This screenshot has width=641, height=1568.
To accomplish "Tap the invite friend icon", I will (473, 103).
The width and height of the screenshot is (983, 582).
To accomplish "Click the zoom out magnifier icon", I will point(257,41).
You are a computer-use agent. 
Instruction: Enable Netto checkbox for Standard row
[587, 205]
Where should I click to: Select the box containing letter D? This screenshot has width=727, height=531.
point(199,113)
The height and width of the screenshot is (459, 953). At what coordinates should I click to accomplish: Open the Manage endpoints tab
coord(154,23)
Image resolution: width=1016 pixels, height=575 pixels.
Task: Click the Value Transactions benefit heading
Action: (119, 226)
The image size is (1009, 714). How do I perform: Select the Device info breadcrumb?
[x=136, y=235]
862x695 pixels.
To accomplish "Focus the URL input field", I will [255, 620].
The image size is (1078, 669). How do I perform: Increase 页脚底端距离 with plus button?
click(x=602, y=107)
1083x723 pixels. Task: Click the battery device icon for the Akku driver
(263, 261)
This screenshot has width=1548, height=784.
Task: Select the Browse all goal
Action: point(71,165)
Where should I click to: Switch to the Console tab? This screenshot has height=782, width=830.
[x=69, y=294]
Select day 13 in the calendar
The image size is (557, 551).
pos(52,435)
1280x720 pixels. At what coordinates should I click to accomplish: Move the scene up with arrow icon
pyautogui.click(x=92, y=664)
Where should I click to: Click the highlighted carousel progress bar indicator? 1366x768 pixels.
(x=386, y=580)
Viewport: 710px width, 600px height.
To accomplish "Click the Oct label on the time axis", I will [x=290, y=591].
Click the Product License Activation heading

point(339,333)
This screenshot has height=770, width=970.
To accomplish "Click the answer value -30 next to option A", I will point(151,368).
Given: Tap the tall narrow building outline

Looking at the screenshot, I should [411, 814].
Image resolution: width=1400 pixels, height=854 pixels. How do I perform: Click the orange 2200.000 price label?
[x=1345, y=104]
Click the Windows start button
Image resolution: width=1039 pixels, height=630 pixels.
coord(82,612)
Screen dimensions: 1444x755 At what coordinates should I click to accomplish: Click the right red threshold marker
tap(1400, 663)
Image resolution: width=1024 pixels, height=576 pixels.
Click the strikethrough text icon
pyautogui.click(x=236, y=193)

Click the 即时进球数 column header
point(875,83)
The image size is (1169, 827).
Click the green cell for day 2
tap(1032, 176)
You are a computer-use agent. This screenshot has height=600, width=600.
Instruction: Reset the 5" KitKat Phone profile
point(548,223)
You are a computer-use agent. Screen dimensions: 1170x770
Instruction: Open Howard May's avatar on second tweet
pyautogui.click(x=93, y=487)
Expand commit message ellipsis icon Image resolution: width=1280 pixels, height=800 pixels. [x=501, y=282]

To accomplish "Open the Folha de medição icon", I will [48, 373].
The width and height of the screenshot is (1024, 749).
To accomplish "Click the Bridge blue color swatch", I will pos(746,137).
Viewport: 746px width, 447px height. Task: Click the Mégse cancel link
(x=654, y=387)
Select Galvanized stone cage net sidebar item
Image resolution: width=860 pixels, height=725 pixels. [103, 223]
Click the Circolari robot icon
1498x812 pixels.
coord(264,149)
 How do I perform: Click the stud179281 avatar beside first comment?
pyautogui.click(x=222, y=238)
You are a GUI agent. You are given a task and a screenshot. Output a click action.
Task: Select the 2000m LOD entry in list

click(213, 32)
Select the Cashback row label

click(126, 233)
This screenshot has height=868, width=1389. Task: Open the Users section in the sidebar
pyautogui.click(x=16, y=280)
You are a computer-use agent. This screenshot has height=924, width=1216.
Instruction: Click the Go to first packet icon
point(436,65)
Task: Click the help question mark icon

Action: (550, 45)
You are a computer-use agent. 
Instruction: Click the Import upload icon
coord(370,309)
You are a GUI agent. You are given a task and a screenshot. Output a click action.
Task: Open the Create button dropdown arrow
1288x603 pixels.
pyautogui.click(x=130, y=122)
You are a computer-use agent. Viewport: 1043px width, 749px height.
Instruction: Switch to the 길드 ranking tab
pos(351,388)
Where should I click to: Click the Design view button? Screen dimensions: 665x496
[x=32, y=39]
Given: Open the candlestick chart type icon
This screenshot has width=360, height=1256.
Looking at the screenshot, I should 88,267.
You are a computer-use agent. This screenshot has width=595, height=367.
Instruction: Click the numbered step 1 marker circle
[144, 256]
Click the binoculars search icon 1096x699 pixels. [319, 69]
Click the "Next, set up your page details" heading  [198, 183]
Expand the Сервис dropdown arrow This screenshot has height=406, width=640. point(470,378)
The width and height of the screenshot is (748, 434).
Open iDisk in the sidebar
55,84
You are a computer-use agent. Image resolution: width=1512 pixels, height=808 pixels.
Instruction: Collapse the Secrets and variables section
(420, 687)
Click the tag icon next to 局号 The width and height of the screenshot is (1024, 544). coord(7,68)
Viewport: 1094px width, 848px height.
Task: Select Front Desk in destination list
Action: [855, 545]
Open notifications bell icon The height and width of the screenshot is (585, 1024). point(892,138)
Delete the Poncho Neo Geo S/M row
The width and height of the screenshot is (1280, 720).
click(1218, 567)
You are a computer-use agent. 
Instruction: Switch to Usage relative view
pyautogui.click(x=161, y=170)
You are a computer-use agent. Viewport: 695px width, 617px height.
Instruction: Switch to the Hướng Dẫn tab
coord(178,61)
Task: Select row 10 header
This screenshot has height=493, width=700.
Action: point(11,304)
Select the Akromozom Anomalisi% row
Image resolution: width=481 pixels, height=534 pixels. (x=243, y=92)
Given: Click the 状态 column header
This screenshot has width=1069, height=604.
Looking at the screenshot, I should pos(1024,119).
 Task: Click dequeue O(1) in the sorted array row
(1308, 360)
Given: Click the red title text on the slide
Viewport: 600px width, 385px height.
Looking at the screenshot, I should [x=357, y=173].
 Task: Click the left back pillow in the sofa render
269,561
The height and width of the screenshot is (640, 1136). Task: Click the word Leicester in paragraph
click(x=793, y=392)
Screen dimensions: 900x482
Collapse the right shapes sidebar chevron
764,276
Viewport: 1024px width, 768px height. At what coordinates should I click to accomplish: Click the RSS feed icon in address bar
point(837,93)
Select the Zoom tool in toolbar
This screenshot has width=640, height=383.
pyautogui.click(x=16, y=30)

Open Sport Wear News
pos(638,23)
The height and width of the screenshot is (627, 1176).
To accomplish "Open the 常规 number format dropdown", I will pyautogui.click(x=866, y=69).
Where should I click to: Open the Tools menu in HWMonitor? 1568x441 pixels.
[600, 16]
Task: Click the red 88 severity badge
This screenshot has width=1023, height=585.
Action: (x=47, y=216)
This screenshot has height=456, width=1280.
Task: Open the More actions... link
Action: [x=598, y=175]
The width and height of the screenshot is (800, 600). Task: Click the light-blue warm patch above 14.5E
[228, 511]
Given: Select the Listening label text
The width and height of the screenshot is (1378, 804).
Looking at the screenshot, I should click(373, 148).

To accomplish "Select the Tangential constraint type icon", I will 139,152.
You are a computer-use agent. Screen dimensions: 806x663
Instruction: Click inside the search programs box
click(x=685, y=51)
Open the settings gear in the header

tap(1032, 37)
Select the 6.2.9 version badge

What is expected: Find all the lines with "Expand" in the data and copy them.

Response:
Expand commit message ellipsis icon Image resolution: width=1280 pixels, height=800 pixels. [x=501, y=282]
Expand the Сервис dropdown arrow This screenshot has height=406, width=640. point(470,378)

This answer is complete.